Alıştırma Gereksinimleri.
Aşağıdaki vinç kiralama bedeline ilişkin istinaf kararını, son cümlesinden sonrasını yazarak sürdürün.

Sayfa Alıntısı.
□ □ □ □
Emsal Mahkeme Kararı Bursa Bölge Adliye Mahkemesi 5. Hukuk Dairesi 2019/402 E. 2021/158 K. 11.02.2021 T.

Görüntülediğiniz mahkeme kararı henüz kesinleşmemiştir. Yararlı olması amacıyla eklenmiştir.

T.C. BURSA BAM 5. HUKUK DAİRESİ Esas-Karar No: …. – ….
T.C.
BURSA
BÖLGE ADLİYE MAHKEMESİ
5. HUKUK DAİRESİ
DOSYA NO : …
KARAR NO :…
T Ü R K M İ L L E T İ A D I N A
İ S T İ N A F K A R A R I
BAŞKAN : …..
ÜYE : …..
ÜYE : ….
KATİP : ….
İNCELENEN KARARIN
MAHKEMESİ : … ASLİYE TİCARET MAHKEMESİ
TARİHİ : …..
NUMARASI :… Esas, … Karar
DAVACI : ……
VEKİLİ : Av. …
DAVALI : ……
VEKİLİ : Av. ……..
DAVANIN KONUSU : İtirazın İptali
KARAR TARİHİ : 11/02/2021
KARAR YAZIM TARİHİ : 11/02/2021
….Asliye Ticaret Mahkemesi’nin … tarih .. Esas … sayılı kararının istinaf incelemesi neticesinde;
TALEP :
Davacı vekili dava dilekçesinde özetle; davalı şirket hakkında …. İcra Müdürlüğünün … sayılı dosyası ile genel haciz yoluyla takibe başlandığını, borçlu şirketin borcu kabul etmeyerek itiraz ettiğini, itirazın haksız olduğunu, çünkü alacağın vinç kiralama işinden doğduğunu, davacı tarafın edimini yerine getirmesine rağmen davalı tarafın 2016 yılı Ocak, Şubat ve Mart aylarına ilişkin kira bedellerini ödemediğini, sözleşmelere konu makinelerin aylık kira bedelleri nazara alındığında 397.500,00 USD ödenmemiş kira borcu bulunduğunu, ihtara rağmen borcun ödenmediğini, davalının “sorumluluğun üst iş sahipleri sıfatıyla ………isimli şirketlerde olduğu” yolunda savunma yaptığını ileri sürerek davalı mallarının borca yeter miktarının ihtiyaten haczine, davalının en az % 20 inkar tazminatına mahkum edilmesine, davalının ….. İcra Müdürlüğünün…….. sayılı takip dosyasına yapılan itirazın iptali ile takibin devamına karar verilmesini talep etmiştir.
Davalı vekili cevap dilekçesinde özetle; yaşanılan terör eylemleri nedeniyle dava konusu dönemde sözleşmelerin askıya alındığını, TBK 136.maddesi kapsamında ifa imkansızlığının söz konusu olduğunu, ortada davalının kusurundan kaynaklanmayan, önceden sezinmeyen mücbir sebep hali bulunduğunu, müvekkil davalı aleyhine hüküm verilmesi halinde iş makinelerinin üç ay boyunca çalışma yaptığı gözetilerek belirlenecek alacak miktarından hakkaniyet ve nefaset kuralları gereğince indirim yapılmasını talep etmiştir.
□ □ □ □
Veri Kümesi Alıntıları.

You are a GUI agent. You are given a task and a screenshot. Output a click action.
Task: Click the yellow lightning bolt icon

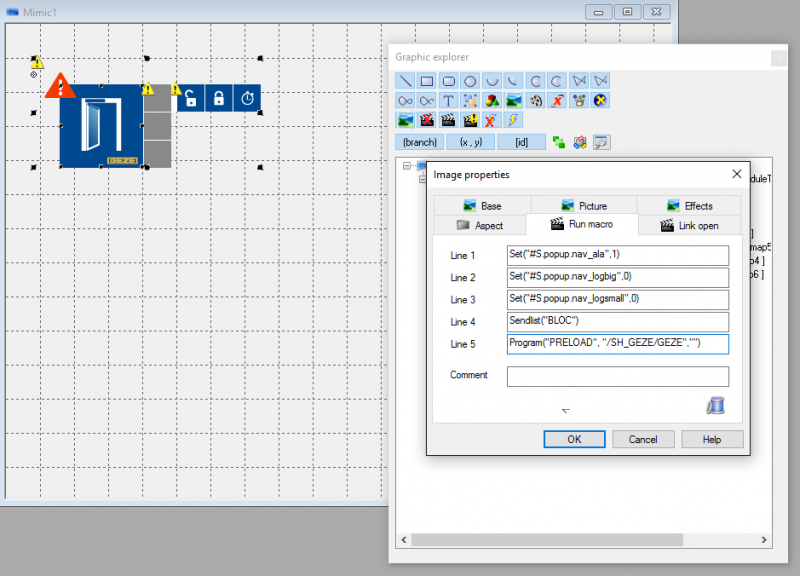click(x=513, y=120)
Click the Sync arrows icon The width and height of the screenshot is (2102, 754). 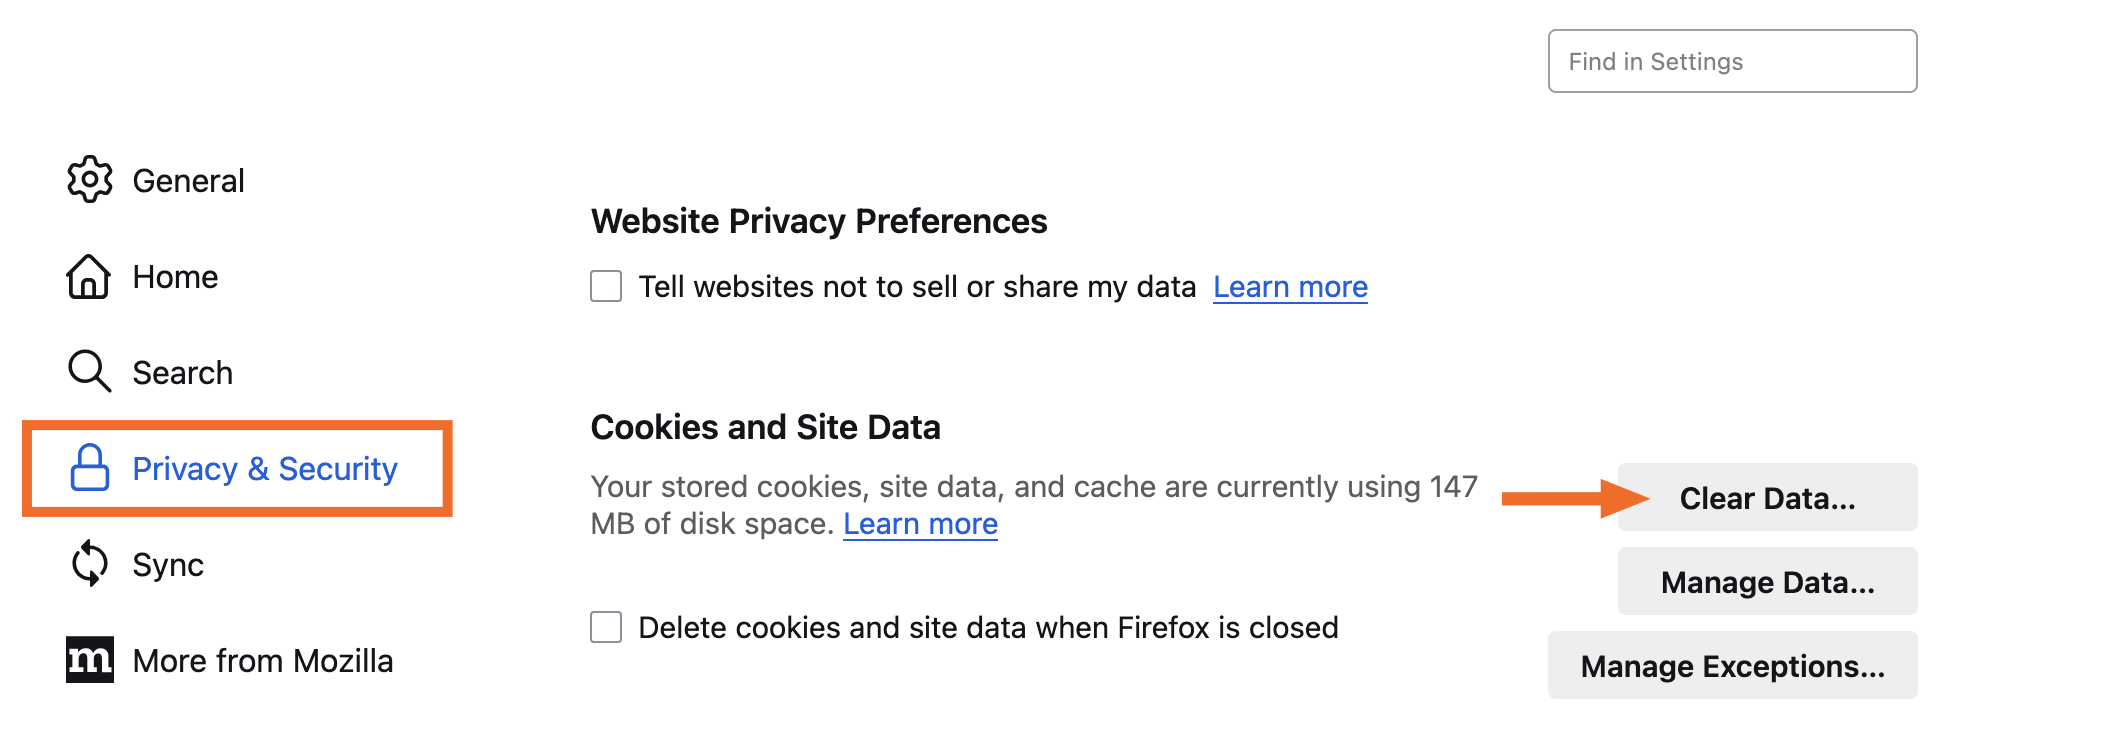pyautogui.click(x=89, y=564)
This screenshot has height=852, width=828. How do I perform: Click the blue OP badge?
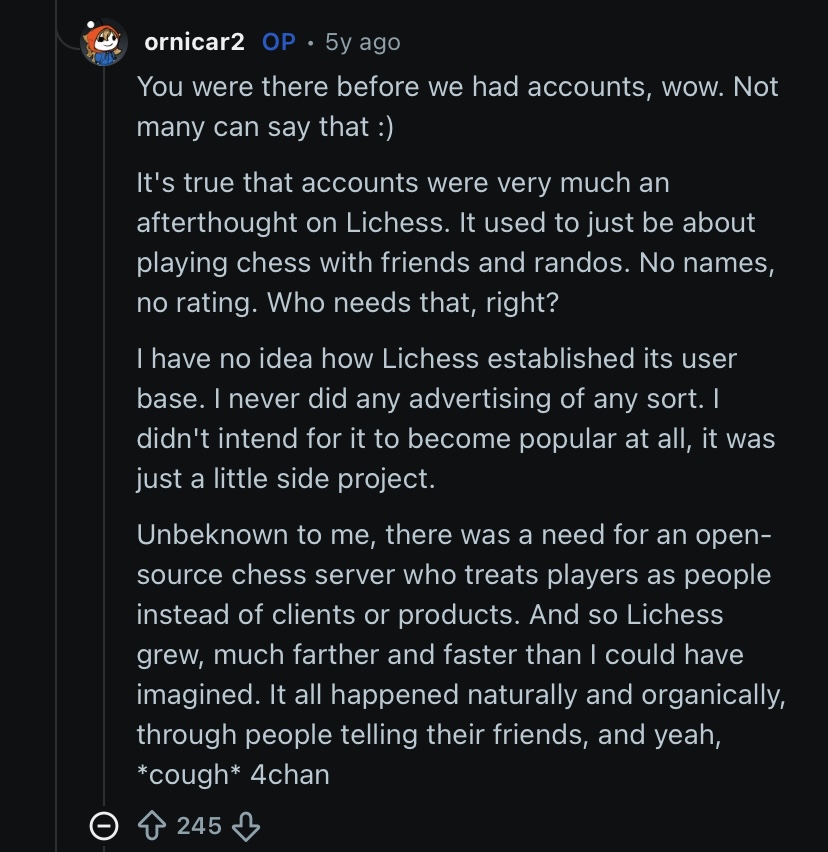(279, 42)
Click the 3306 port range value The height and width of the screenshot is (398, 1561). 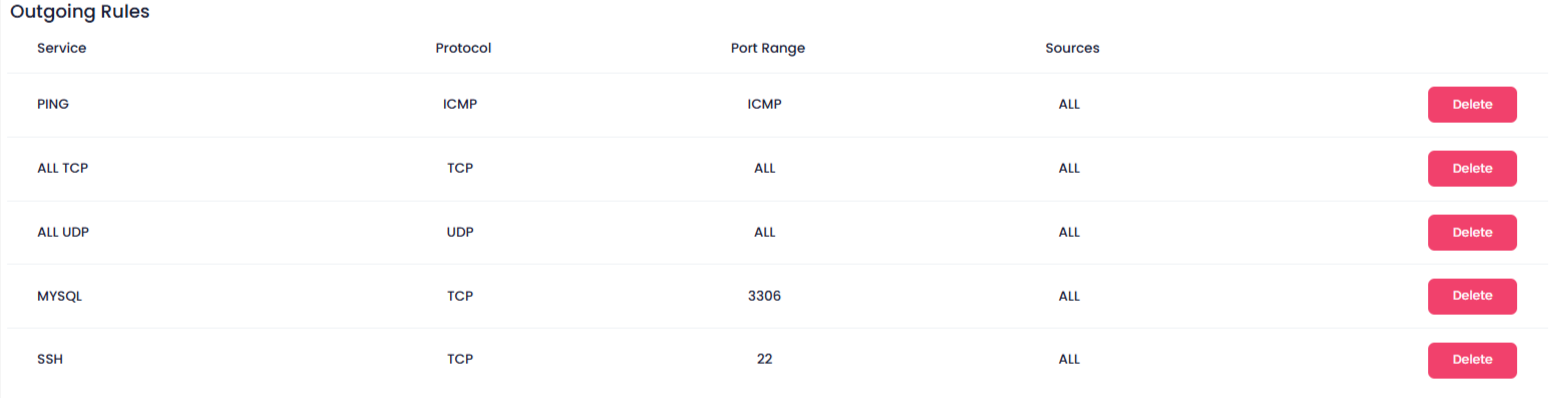point(764,296)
□ □ □ □
Yanıt.
İLK DERECE MAHKEMESİ KARARININ ÖZETİ;
Mahkemece yapılan yargılama sonucunda, ortada davalının kira borcunu ödememesini gerektirecek mücbir sebep-ifa imkansızlığı bulunmadığı, davalının makineleri güvenlik riskleri bulunan bir bölgede kullanacağını bildiği ve olayları öngörerek tedbir alması gerektiği, ayrıca sözleşmenin davacı tarafça feshedilmediği, feshin karşı taraftan beklenemeyeceği, mücbir sebep bulunmadığından hakkaniyet indiriminin de söz konusu olmadığını, ancak davalı tarafın terör eylemleri nedeniyle bir süre gerçekten kira konusu maldan yararlanamadığını, olayların gelişimine, özelliğine ve yorumlama biçimine göre farklı sonuçlara varılabileceği, o halde takibe itiraz etmesinin doğal ve makul olduğu, alacağı geciktirmeyi amaçlayan kötü niyetli bir itirazdan söz edilemeyeceği gerekçesiyle davanın kabulüne, icra inkar tazminatı talebinin reddine karar verilmiştir.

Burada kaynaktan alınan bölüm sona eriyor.